The FTIR spectrum of the sample was determined by a Thermo Nicolet-360 Fourier transform infrared spectrometer (USA). The liquid sample was coated on KBr discs and the cured film was directly used for analysis. Each sample was scanned 32 times with resolution 2 [cm.sup.-1] within the range 400-4000 [cm.sup.-1].

Thermal behavior of the film was analyzed by differential scanning calorimetry (DSC, Perkin-Elmer DSC 8500, USA). The DSC analysis of the sample was carried out within a temperature range of -50 to 200[degrees]C at a heating rate of 20[degrees]C/min in the atmosphere of nitrogen. The sample was first heated to 150 at 30[degrees]C/ min and then cooled down at 30[degrees]C/min before scanning to erase its thermal history.

The thermal stability of the film was preformed on an HCT-1 thermal analyzer (Hnven Scientific Instrument, China). The thermogravimetric analysis (TGA) data were collected at a heating rate of 10[degrees]C/min under [N.sub.2] in a heating range from 25 to 800[degrees]C. The differential thermal analysis (DTA) data were obtained simultaneously with the TGA data.

The water contact angle of the film was measured by a sessile drop method using a DSA20X contact angle goniometer (Germany). Drops of purified water were deposited onto the surfaces of the film and the direct microscopic measurement of the water contact angle was done with software for drop shape analysis.

The water resistance of the film was examined by measuring its water absorption content. Each film was weighed after thorough drying ([W.sub.0]) and immersed in purified water. After 48 h, the film was taken out of the water, wiped dry with tissue paper, and weighed again immediately (W). Water absorption was determined as follows:

Water absorption (%) = (W - [W.sub.0]) x 100/[W.sub.0]

The cross cut test was carried out to evaluate the adhesion of the coating on tinplate according to the ISO2409:2007 standard. Each emulsion was coated on the substrate, and then dried to obtain dry film with a thickness of 60-80 [micro]m. After the coating was scratched and tape tested, the scratched coating was inspected under a magnifying glass. The number of squares on the substrate was quantified before ([N.sub.0]) and after ([N.sub.1]) tape testing. The coating retention (%) was calculated according to the following equation:

Coating retention (%) = [N.sub.1]/[N.sub.0] x 100

The tensile strength and elongation at the break of the film with a thickness of 60-80 [micro]m were measured at room temperature with an LCD electronic tensile meter (China) according to ASTM D 638 specifications.
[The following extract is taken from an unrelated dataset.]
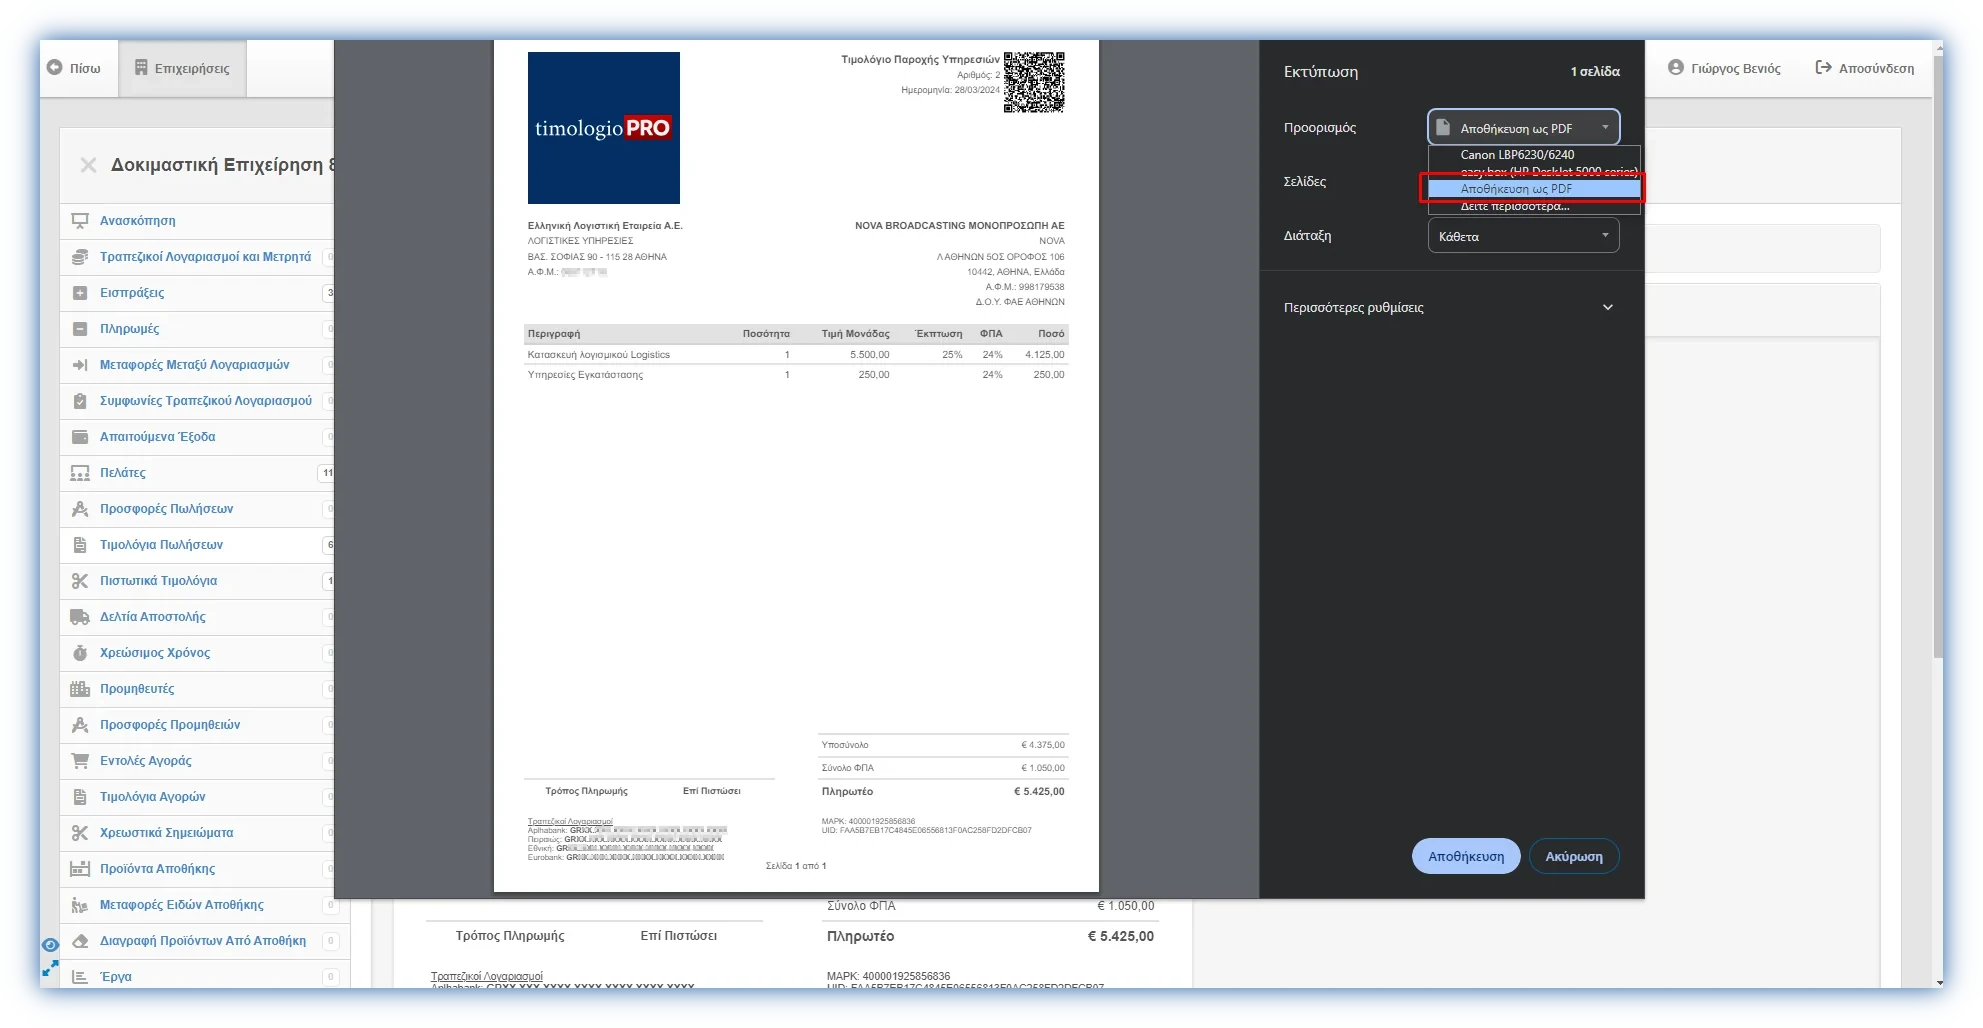Screen dimensions: 1983x1028
Task: Expand Περισσότερες ρυθμίσεις section
Action: point(1607,308)
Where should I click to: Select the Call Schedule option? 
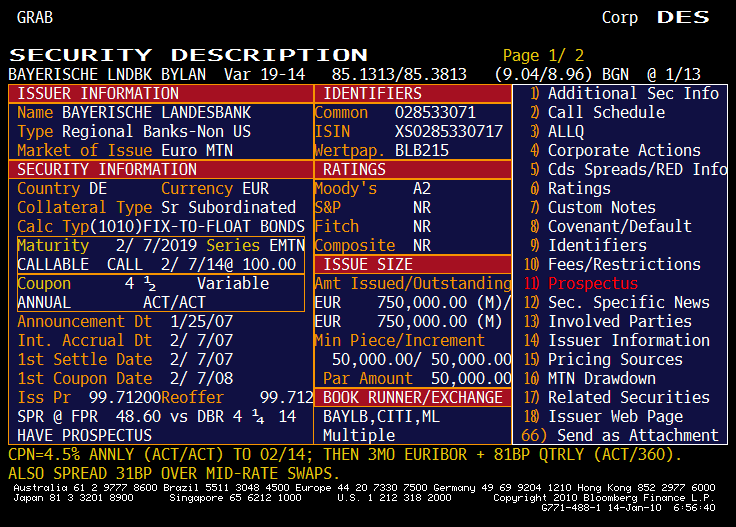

A crosshead speed of 50 mm/min was used throughout this investigation to determine the ultimate tensile strength and elongation at break for each sample. The quoted value was the average of five measurements.

Shore A hardness of the film was measured using an HT-6510A indentation hardness tester (China) according to ASTM D 2240-75.

Results and discussion

The performance of PUA hybrid emulsions

The emulsion properties like particle size, particle size distribution index (PDI), and viscosity are important parameters in deciding the application of PUA emulsions. The determined results are given in Table 1.

When the HEA/BA weight ratio increased from 0/ 10 to 6/4, the average particle size of PUA emulsions decreased significantly from 325 to 230 nm, and their distribution index was commensurately reduced from 1.97 to 1.59; whereas the average specific surface area of particles increased from 7.13 to 9.42 [m.sup.2]/g. After this point, these parameters remained almost unchanged. From the formation mechanism of the emulsions, (8,14-17) it may be suggested that the hydrophilic segments from HEA and acrylic-terminated PU tend to locate at the surface of the colloidal particles, whereas the hydrophobic segments formed from BA and MMA are preferably packaged inside the core of the particles. While increasing the weight ratio of HEA/BA, the core volume of particles decreases accordingly, and a larger quantity of hydrophilic groups available for stabilizing PUA particles may lead to smaller particles, with higher specific surface area and narrower size distribution. However, when the weight ratio of HEA/BA reaches a certain value, the hydrophilic segment may also be trapped in the inside of particles, so the average particle size and size distribution first decrease, and then remain unchanged. (18-21)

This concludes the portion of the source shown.